(Beginning of Input material)

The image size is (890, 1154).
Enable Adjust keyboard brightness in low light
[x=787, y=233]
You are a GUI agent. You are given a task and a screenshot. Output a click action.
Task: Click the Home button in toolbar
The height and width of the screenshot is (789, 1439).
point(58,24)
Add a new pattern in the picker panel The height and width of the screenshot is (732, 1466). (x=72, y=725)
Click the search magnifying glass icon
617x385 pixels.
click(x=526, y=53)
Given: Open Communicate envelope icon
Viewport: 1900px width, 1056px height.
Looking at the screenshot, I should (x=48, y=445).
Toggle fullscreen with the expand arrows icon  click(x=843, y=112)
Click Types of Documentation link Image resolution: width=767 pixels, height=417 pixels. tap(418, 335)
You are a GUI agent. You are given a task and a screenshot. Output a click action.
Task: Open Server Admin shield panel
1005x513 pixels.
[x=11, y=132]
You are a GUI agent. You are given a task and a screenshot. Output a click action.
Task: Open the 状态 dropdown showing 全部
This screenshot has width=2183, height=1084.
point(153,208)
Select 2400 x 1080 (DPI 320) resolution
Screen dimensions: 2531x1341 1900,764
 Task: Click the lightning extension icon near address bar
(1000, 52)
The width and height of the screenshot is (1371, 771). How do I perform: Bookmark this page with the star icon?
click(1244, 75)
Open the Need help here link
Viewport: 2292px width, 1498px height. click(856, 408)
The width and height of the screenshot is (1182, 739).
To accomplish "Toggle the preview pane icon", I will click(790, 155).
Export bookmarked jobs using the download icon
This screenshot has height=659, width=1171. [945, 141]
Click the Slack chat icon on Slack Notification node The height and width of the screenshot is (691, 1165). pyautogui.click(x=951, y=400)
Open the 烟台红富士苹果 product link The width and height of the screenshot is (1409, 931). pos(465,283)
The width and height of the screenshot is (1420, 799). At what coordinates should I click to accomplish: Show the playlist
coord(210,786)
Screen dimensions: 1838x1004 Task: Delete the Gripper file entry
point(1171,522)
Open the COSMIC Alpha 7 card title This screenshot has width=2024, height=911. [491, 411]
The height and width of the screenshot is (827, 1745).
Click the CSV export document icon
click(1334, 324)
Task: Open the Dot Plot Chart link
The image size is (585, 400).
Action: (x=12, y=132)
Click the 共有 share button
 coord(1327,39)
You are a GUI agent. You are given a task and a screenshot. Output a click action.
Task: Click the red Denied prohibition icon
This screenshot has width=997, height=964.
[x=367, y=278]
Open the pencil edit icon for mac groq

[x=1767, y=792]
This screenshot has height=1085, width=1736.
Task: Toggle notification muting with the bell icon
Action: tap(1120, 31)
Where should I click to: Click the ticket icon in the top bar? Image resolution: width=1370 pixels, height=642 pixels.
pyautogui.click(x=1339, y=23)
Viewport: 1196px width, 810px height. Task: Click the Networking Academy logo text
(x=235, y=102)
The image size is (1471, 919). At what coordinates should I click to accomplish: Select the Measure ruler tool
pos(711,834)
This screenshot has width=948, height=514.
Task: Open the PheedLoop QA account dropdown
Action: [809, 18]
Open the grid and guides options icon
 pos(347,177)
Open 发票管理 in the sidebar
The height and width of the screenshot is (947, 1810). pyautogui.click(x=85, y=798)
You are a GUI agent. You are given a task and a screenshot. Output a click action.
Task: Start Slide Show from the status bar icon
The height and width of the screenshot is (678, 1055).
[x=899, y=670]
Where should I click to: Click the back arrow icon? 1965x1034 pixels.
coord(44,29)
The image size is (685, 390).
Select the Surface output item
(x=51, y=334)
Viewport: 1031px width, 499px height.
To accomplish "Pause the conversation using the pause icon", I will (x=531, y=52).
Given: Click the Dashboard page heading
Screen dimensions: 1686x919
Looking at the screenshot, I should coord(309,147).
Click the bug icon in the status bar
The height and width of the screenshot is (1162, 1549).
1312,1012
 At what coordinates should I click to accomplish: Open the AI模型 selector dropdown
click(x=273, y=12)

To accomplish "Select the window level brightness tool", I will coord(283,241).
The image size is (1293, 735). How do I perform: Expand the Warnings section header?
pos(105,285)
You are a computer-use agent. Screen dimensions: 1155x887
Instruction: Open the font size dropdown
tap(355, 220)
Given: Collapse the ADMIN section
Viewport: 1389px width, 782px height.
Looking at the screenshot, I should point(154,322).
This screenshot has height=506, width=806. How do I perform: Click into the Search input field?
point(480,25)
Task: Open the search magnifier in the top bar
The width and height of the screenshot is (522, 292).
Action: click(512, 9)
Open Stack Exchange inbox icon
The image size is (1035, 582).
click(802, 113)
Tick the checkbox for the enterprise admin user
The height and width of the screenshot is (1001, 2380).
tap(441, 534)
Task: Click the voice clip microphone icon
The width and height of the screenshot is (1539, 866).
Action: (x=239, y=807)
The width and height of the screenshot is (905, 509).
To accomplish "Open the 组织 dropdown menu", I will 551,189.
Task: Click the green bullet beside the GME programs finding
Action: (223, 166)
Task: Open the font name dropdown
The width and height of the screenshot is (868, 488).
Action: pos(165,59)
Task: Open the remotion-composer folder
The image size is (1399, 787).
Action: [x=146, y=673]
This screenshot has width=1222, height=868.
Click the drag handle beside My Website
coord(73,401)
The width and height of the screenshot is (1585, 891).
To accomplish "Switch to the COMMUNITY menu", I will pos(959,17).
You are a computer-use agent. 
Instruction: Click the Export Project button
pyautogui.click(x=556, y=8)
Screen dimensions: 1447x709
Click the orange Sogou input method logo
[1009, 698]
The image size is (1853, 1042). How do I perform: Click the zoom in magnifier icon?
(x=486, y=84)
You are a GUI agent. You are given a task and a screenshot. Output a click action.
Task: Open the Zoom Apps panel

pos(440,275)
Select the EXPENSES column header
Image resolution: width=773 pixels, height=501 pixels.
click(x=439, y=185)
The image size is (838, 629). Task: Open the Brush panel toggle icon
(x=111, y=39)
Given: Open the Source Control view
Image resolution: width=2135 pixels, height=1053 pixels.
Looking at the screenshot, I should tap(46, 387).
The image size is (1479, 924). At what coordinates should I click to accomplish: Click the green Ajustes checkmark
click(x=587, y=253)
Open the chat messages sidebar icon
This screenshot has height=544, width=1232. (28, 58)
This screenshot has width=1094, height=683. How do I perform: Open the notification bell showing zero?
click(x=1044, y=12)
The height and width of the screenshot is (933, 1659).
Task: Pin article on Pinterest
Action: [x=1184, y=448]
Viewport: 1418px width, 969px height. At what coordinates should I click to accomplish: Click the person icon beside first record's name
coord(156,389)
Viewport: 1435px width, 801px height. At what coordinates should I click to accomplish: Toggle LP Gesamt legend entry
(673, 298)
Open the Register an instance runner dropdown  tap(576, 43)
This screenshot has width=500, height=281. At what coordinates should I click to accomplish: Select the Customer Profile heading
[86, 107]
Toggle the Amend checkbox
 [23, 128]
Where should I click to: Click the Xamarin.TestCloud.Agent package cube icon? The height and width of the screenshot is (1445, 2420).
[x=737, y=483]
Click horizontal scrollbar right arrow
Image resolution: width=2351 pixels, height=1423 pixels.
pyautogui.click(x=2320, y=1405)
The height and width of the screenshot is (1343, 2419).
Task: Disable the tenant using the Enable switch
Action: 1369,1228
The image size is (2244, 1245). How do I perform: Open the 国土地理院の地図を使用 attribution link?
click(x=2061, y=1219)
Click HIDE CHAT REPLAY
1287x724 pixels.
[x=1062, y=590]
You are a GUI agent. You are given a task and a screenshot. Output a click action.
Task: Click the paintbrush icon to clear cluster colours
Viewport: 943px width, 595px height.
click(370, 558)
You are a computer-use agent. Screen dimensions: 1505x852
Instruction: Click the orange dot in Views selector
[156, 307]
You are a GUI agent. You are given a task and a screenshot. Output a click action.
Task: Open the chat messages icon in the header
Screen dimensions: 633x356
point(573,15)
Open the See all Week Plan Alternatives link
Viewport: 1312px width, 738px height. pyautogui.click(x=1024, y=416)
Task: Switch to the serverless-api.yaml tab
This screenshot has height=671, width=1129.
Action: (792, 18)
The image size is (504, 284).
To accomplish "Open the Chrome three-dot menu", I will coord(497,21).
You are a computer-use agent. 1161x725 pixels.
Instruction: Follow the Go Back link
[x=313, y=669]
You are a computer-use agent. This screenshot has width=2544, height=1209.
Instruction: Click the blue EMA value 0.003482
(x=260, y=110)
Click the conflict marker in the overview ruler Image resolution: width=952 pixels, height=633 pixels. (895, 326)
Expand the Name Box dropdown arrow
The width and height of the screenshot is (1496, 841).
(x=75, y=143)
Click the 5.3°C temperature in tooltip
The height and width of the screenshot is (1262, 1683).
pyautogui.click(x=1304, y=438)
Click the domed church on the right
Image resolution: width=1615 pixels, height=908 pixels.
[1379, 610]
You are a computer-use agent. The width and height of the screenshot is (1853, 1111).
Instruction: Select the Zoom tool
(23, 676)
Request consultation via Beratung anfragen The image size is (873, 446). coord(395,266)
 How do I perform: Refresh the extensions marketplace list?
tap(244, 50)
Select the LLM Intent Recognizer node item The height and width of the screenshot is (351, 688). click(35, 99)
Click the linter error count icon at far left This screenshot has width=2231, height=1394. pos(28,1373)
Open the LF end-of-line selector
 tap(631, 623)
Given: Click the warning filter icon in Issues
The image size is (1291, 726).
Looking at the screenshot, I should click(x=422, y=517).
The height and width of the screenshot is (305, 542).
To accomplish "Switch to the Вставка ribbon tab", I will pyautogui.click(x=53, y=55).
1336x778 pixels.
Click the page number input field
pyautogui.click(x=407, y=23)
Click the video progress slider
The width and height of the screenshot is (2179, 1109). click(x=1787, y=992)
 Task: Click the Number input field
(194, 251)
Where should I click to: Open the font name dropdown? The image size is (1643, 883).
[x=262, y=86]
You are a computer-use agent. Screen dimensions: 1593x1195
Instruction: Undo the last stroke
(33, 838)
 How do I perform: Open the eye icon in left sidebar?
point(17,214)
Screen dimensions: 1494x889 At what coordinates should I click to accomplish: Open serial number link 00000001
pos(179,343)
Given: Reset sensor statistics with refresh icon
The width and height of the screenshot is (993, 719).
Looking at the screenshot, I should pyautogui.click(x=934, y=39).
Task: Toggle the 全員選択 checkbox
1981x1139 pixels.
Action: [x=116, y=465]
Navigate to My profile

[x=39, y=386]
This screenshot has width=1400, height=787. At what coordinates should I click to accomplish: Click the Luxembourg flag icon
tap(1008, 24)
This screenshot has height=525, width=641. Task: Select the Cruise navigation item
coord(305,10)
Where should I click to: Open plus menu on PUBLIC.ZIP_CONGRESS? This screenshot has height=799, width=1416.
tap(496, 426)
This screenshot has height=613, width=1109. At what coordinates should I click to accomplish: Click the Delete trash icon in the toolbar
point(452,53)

(End of Input material)

■ **Problem to work on**
Extract the lines of the preceding material that run from the line with "You are a computer-use agent. This" through the line with "Click the 5.3°C temperature in tooltip", inclusive, reproducing them exactly and adding nothing.

■ **Written response**
You are a computer-use agent. This screenshot has width=2544, height=1209.
Instruction: Click the blue EMA value 0.003482
(x=260, y=110)
Click the conflict marker in the overview ruler Image resolution: width=952 pixels, height=633 pixels. (895, 326)
Expand the Name Box dropdown arrow
The width and height of the screenshot is (1496, 841).
(x=75, y=143)
Click the 5.3°C temperature in tooltip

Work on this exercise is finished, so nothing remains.